Drop the pictures and repeat exactly from the "Image resolution: width=1512" line down to the last line of the entries below.
____ ENTRIES SHOWN
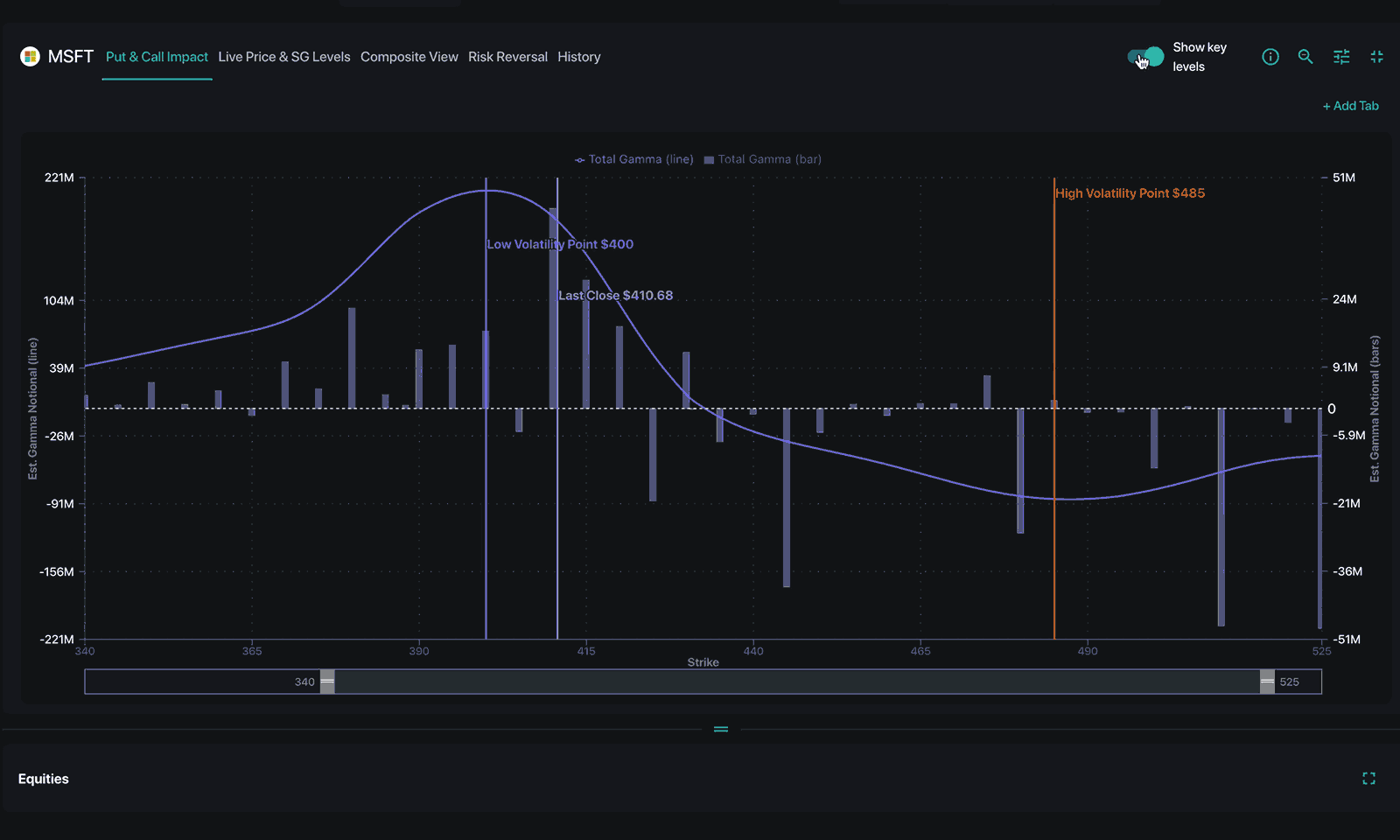Screen dimensions: 1400x840
Task: Toggle the Total Gamma (line) series visibility
Action: click(640, 159)
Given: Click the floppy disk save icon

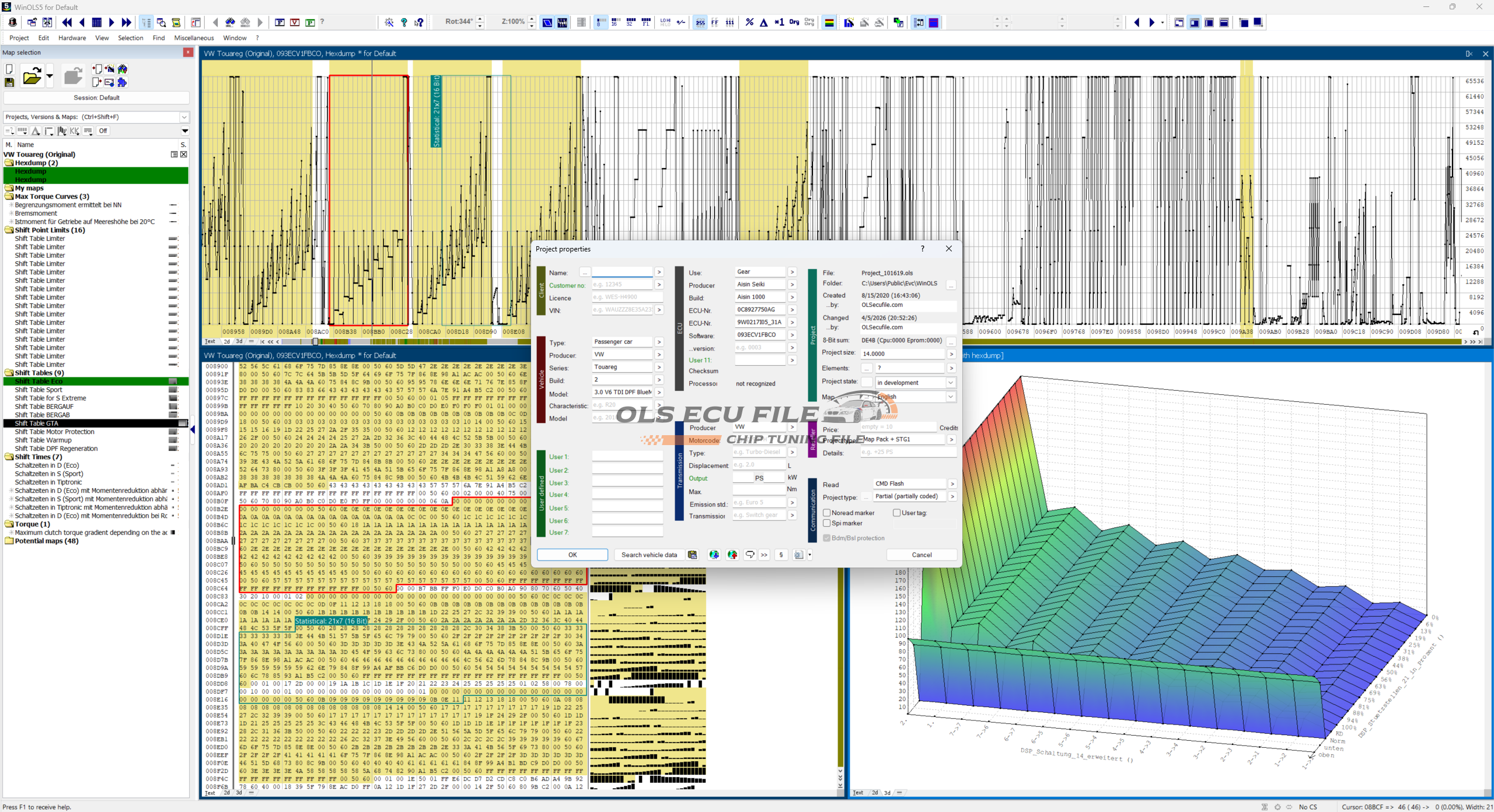Looking at the screenshot, I should click(x=9, y=82).
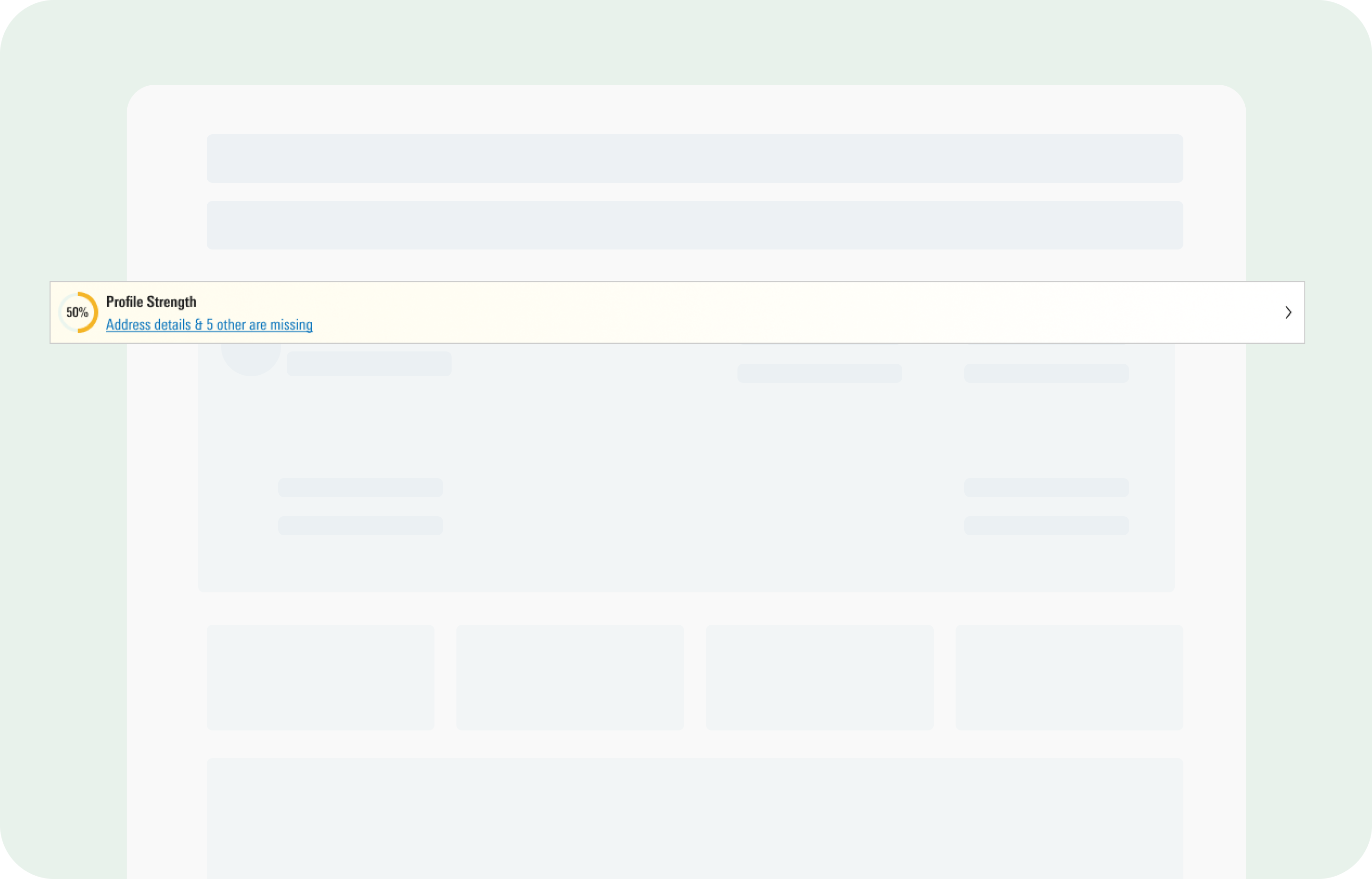Select the first of four placeholder tiles
The image size is (1372, 879).
(320, 677)
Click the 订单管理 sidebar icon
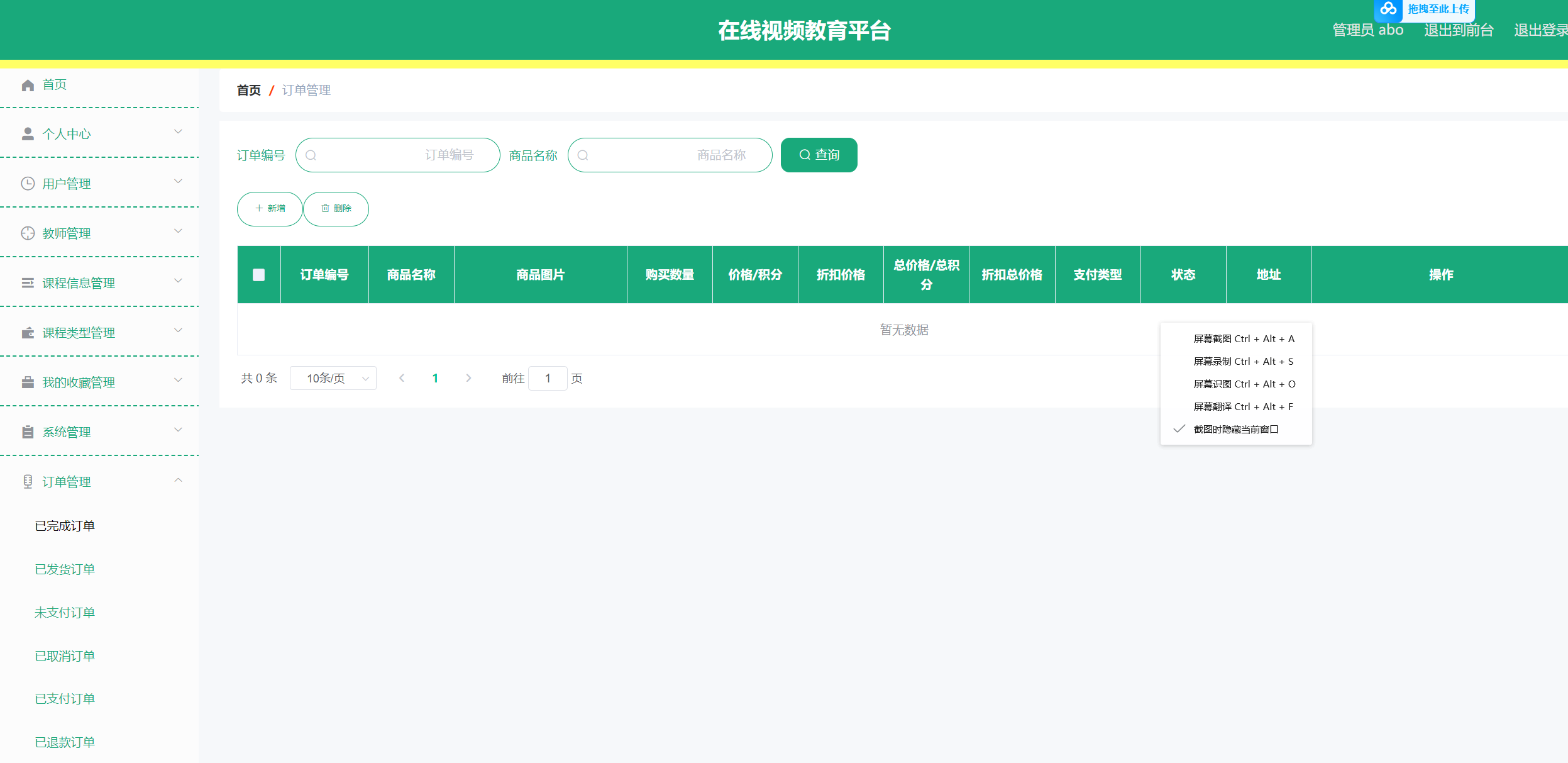 pyautogui.click(x=28, y=481)
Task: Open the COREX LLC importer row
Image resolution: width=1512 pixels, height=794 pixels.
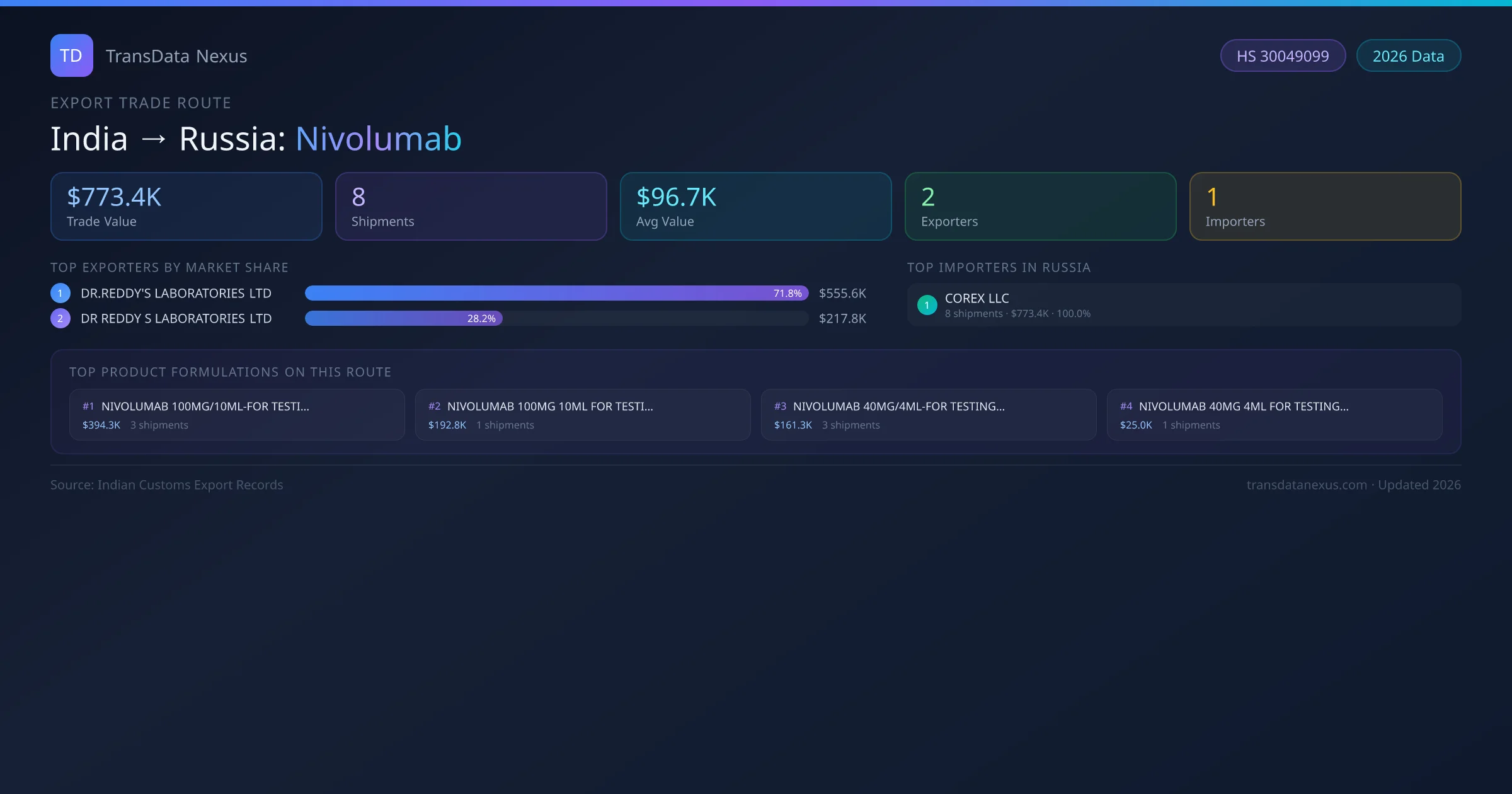Action: (x=1184, y=305)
________
RESULT OF THIS EXERCISE |
Image resolution: width=1512 pixels, height=794 pixels.
Action: (x=1184, y=305)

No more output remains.